Put the rows from the start up to and including the line with "Inside Kärcher (610, 77)" into a two-column CSV with the header entry,response. Give one CSV line for each row, holding its text and its answer, each in one quoted field with any line breaks replaced by spaces.

+ + + + + + +

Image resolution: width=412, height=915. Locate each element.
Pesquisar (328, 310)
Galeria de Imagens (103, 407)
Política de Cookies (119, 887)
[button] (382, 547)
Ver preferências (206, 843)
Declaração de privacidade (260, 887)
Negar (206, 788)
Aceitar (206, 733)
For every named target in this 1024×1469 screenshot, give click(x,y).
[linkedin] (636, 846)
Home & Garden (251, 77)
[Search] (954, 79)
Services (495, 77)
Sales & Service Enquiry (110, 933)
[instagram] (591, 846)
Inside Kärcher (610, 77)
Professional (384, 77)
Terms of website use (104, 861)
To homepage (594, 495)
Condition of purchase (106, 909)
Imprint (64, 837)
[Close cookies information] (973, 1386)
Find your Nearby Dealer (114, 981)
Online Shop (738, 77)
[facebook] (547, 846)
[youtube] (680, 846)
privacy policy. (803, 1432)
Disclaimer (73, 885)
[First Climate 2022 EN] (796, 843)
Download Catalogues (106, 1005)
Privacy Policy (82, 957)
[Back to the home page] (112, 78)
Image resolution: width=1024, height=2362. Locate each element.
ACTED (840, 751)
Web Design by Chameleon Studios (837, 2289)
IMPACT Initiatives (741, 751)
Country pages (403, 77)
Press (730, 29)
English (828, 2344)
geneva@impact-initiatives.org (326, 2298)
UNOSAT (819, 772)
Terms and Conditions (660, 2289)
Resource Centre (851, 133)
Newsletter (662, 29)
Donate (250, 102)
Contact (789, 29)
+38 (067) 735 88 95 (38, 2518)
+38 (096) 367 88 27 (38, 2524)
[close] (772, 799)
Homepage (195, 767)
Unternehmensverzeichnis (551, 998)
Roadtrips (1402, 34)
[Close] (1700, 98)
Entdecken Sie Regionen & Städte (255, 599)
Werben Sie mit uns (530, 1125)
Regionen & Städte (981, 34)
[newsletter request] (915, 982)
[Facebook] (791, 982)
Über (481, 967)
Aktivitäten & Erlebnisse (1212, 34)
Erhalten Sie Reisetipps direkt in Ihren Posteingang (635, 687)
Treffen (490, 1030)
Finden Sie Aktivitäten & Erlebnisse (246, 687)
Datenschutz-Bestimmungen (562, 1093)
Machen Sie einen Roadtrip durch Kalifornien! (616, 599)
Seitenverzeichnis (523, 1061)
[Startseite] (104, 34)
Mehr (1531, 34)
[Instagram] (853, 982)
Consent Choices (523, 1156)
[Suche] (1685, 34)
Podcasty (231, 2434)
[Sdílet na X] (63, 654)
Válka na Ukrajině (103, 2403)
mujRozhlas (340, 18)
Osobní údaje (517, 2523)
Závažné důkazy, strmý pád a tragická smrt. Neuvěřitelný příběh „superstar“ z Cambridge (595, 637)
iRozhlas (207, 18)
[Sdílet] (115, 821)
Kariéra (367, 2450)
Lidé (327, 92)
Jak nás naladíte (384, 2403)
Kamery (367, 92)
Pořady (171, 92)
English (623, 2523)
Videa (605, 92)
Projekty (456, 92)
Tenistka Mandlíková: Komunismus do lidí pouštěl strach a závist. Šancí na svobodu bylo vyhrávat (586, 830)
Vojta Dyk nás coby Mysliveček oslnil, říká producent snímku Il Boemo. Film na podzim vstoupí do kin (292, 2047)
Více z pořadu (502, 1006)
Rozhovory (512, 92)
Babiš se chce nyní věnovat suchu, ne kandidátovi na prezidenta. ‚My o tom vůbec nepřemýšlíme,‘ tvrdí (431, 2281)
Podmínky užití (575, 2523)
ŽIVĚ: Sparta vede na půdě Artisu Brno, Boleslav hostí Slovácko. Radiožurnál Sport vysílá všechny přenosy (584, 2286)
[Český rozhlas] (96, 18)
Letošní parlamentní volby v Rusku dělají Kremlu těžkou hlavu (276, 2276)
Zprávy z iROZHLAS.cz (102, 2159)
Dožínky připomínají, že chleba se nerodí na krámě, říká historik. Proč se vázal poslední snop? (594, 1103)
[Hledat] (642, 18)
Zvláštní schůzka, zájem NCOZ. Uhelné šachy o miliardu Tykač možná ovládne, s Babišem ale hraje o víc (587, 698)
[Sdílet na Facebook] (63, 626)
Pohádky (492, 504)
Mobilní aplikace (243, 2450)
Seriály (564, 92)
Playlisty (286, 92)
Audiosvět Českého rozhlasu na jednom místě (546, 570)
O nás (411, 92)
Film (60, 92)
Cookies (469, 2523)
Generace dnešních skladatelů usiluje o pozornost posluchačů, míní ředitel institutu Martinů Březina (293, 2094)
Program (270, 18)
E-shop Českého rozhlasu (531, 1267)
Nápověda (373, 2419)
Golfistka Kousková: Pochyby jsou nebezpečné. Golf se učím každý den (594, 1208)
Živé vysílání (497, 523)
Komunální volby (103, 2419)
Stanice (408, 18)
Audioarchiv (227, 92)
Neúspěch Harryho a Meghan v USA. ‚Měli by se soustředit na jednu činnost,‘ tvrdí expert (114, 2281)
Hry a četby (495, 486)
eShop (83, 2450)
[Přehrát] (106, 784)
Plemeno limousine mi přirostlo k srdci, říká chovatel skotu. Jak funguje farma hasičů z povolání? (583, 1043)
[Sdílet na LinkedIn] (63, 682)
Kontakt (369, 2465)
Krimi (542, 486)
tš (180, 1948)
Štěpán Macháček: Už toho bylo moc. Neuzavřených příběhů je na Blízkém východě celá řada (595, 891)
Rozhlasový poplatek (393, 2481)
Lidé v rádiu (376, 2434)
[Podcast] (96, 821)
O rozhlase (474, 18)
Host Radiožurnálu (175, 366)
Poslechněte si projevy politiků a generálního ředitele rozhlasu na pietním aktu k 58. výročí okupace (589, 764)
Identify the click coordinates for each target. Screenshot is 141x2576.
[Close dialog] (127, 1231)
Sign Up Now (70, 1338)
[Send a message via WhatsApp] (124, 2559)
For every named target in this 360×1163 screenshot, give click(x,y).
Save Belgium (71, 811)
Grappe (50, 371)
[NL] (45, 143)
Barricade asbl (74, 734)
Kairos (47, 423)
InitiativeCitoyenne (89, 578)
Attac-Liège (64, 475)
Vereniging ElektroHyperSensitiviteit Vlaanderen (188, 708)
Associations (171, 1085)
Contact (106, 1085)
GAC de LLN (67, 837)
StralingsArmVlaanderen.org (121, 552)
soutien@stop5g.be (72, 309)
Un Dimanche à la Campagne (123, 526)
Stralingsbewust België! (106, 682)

+ + + + + + +

> **Task solution**:
entry,response
"Image resolution: width=412, height=915. Locate each element. Pesquisar","(328, 310)"
"Galeria de Imagens","(103, 407)"
"Política de Cookies","(119, 887)"
"[button]","(382, 547)"
"Ver preferências","(206, 843)"
"Declaração de privacidade","(260, 887)"
"Negar","(206, 788)"
"Aceitar","(206, 733)"
"For every named target in this 1024×1469 screenshot, give click(x,y). [linkedin]","(636, 846)"
"Home & Garden","(251, 77)"
"[Search]","(954, 79)"
"Services","(495, 77)"
"Sales & Service Enquiry","(110, 933)"
"[instagram]","(591, 846)"
"Inside Kärcher","(610, 77)"